Irish beef in Japan: Where are there opportunities?
Opportunities identified for Irish beef in the Japanese market were discussed with industry representatives by local market experts on the ground in Tokyo, Japan.
Irish grass-fed beef could have a key market opening in Japan, according to one such expert.
Dr. Saito, a local expert in Japanese trends towards grass-fed beef and health, gave an address to Irish meat and dairy industry representatives at an event organised by Bord Bia and the Irish Government in the Irish Embassy in Tokyo this morning, Monday, June 10.
He claimed that local symptoms of insufficient protein intake include the swelling of legs and a yellowing of the skin around hands and ankles.
A promoter of a meat-based diet, similar to ketogenic diets, Dr. Saito in recent years turned his attention to grass-fed beef rather than the traditional Wagyu meat in Japan.
He noted that if you’re eating meat with a high fat content like Wagyu – the traditional local fare – it can be difficult to eat much meat, with the leaner grass-fed beef a better option for followers of meat-based diets.
Seeing an opening in the market in 2011, due to no one selling grass-fed beef in Japan at the time, Saito “moved from being a doctor to opening a butcher’s shop selling grass-fed beef”.
Dr. Saito concluded by announcing that he was looking forward to working with the Irish industry to promote grass-fed beef in particular in japan.

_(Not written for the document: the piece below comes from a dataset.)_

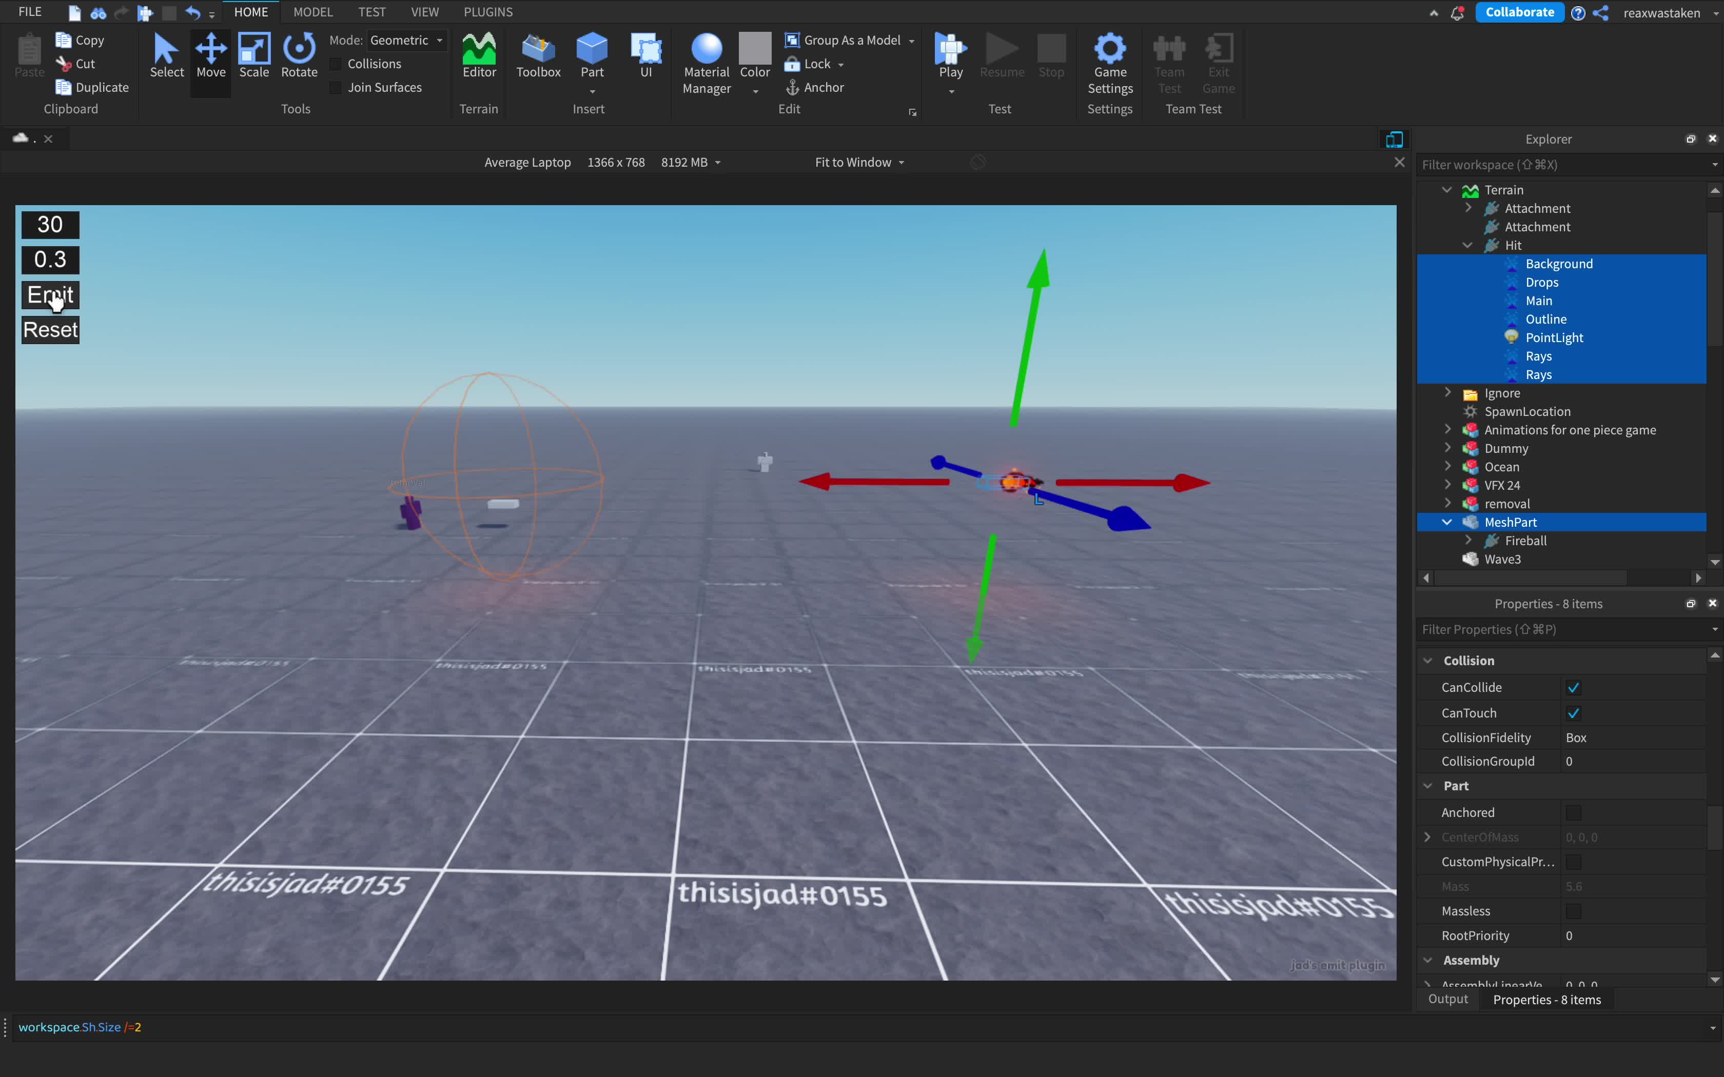Activate the Rotate tool

point(299,56)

Meanwhile, on the broader consumer trends present in the Asian country – which has the world’s fourth-largest economy – Chisa Ogura, managing director or Meros Consulting, outlined the changing demographics bringing about evolving demands from the Japanese public.
Ogura highlighted two changes in particular: more women working outside the home; and an increase in urbanisation, noting that 50% or more of the population are now living in just three major areas: Nagoya; Osaka and especially the Tokyo area.
She also highlighted the small size of typical Japanese kitchens, often with low-capacity ovens, making it harder to cook roast beef.
Echoing Dr. Saito, Ogura noted that there is “an interesting kind of ketogenic diet – normally more like a ‘lower carb’, eating half a bowl of rice rather than no bowl” trend among the Japanese public, seeking high-protein low-carbohydrate meals.
The consultant gave two examples of this, namely “salad chicken”, individually packed chicken chicken breasts with salad, and ready-to-drink whey protein drinks.
“Definitely there is interest in those products. And another example is Ikanari Steak, which is a restaurant chain specialising in steak but providing their steak in more a fast-food style, they can go and order steak and eat quickly – like 10 minutes or something – and go back to work,” she said.
In terms of where opportunities may lie for Irish produce, Ogura noted that imports are mainly absorbed into the food service sector for restaurants etc.
She explained that there is a preference for more fatty beef cooked in Korean barbecues, Gyudon, Shabu Shabu, hamburger steak and cut-up steaks traditionally.
The consultant also highlighted that relaxed tariffs agreed in the Japanese EU Economic Partnership Agreement (JEEPA) will see the biggest impact on higher-priced goods such as rib-roast.
However, she noted that demand for beef as a high-end product is relatively inelastic. She said that the 10% tariff drop (38.5% down to 27.5%) will at most increase consumption by 5%.
Nonetheless, there is a window of time for Irish suppliers to take advantage of the price drops before competitors such as the US negotiate similar agreements, Ogura said.